Second’s the worst though, because the book itself is fine and the audiobook performer is great… as long as he isn’t trying to do the accents. Every American, from Whitman to Emerson to Merrill, has a Texan drawl. Rousseau sounds like Peter Seller’s Inspector Clouseau. I don’t know what Wittgenstein’s supposed to be but it isn’t Austrian.

And it turns out the only thing worse than taking Bruce Chatwin’s Songlines at face value is making Chatwin himself, born in Sheffield, sound like Crocodile Dundee. Excuse me while I walk into the sea.

hidden valley road, by robert koller

embrace the cards you are dealt or it will eat you alive. If you go to the heart of your own matter, you will find only by loving and helping do you have peace from your own trauma.

our malady, by timothy snyder

We would like to think we have health care that incidentally involves some wealth transfer; what we actually have is wealth transfer that incidentally involves some health care.

a charmed life, by liza campbell

both Sleeping and Snow attracted the attentions of princes with necrophiliac leanings.

savage dreams, by rebecca solnit

the great curse of Euro-American history is its shallowness, its failure to take root in a place so different from its place of origin.

miracle country, by kendra atleework

If I spent years clawing toward sunlight from the bottom of a dry well, that summer I looked over the edge for the first time and saw my sister.

harrow the ninth, by tamsyn muir

Somewhere out there exists a home not paid for with blood.

recollections of my non-existence, by rebecca solnit

A Muir Woods park ranger once remarked to me that she saw in these structures the great redwood forests that had been cut down to build them, and so those tall groves up and down the coast were another ghostly presence.

once upon a time i lived on mars, by kate greene

Historically, much of Earth exploration has been rooted in colonialism and subjugation. What kind of remnant legacies and unexamined assumptions thread through today’s discussions to colonize Mars?

don’t call us dead, by danez smith

history is what it is. it knows what it did.

lent, by jo walton

There is no fellowship in Hell, the only relationship possible is that of tormenting one another.

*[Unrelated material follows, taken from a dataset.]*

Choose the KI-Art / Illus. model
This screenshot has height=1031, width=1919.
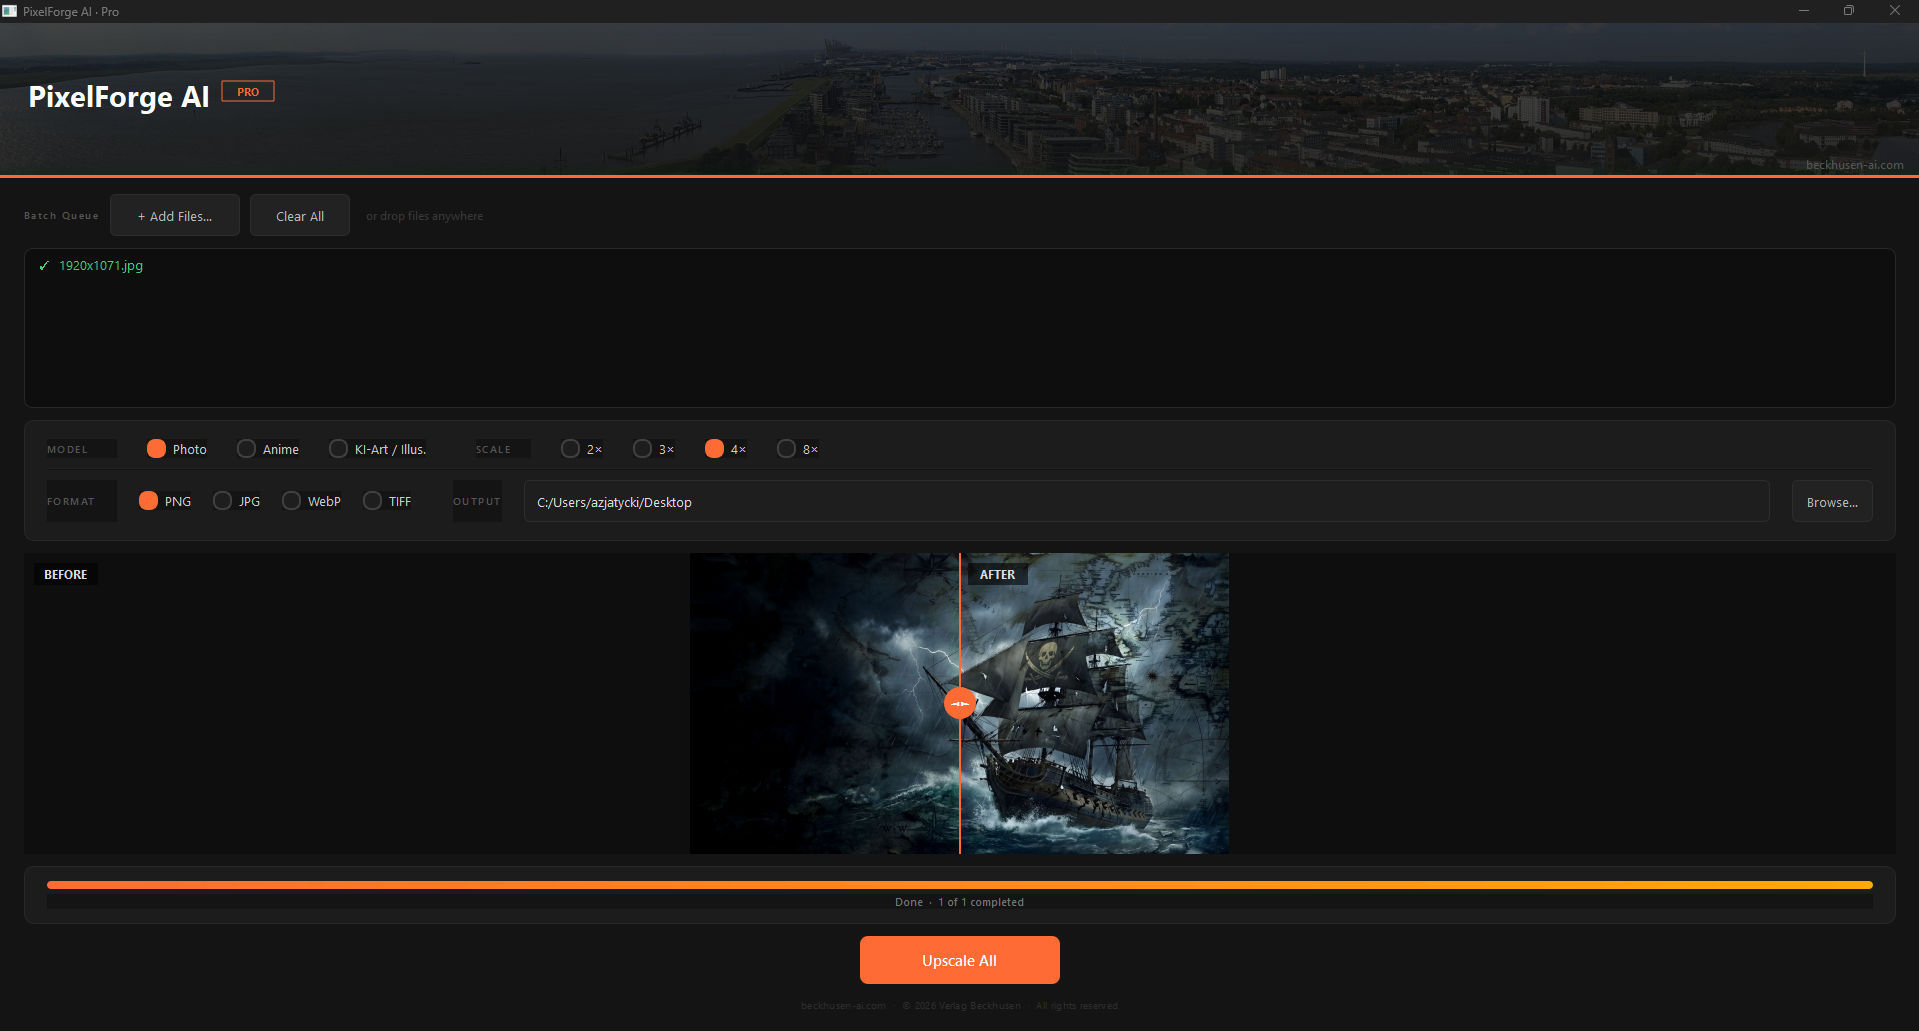[x=378, y=449]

atlas of a lost world, by craig childs

I felt that I’d been here before, had walked into these grassy slopes on a sunny day, horses in the distance lifting their heads, watching me pass. Wildflowers would have been blowing in a warm breeze.

homie, by danez smith

trees! y’all! they look like slow green explosions!

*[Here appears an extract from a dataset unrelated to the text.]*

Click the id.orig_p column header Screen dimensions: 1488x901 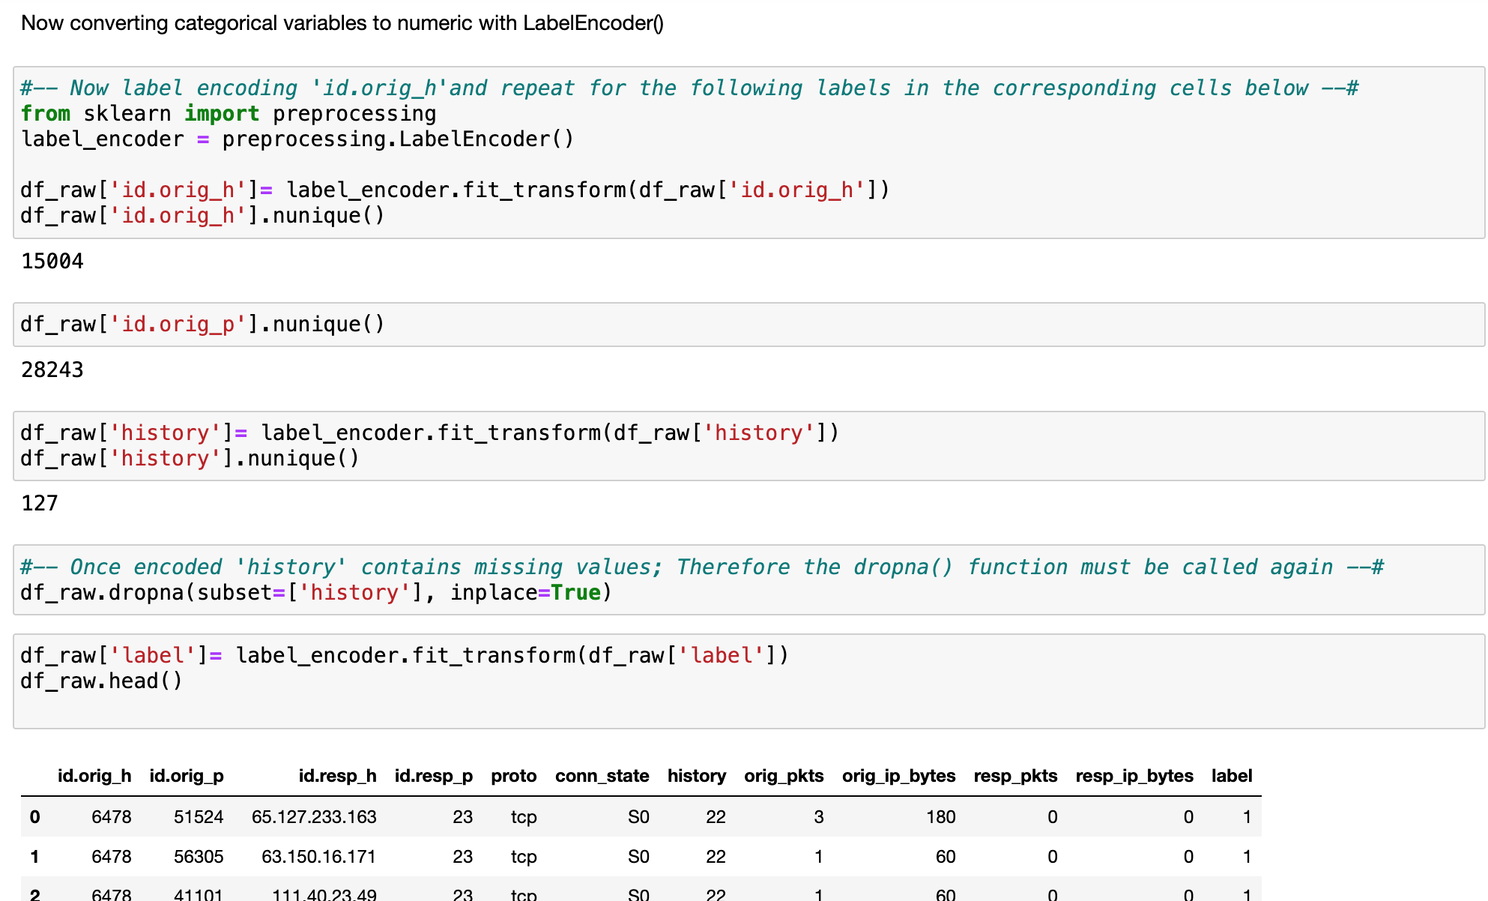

when i grow up i want to be a list of further possibilities, by chen chen

For I will consider my boyfriend Jeffrey. For he is an atheist but makes room for the unseen, unsayable. For he is a vegetarian but makes room for half-off Mondays at the conveyor belt sushi place.

network effect, by martha wells

“It’s normal to feel conflict. You were part of something for a long time. You hate it, and it was a terrible thing. But it created you, and you were part of it.”

eve’s hollywood, by eve babitz

Karen, meanwhile, tried to disentangle herself from Nellie’s conception of her as a “best friend,” but it was like trying to get gum out of your hair.

the language of flowers, by vanessa diffenbaugh

All of Northern California was a botanical garden, with wildflowers springing up between busy freeways and chamomile thriving in sidewalk cracks.

the companions, by katie m. flynn

We talked less and less, and I felt it, how easy it was to lose people

what goes up, by michael sorkin

Cities are juxtaposition engines, instruments for bringing people and things together.

fierce attachments: a memoir, by vivian gornick

She had spoken such words often but, always before, the harshness had been cut by an exasperation in her voice that betrayed affection. Now the tone, like the words, was only hard.

That failure of the sympathetic imagination, when it occurs between two people who have been intimate, is like natural disaster to me. It fills me with dread and amazement.

We thought because we were always talking we were connecting.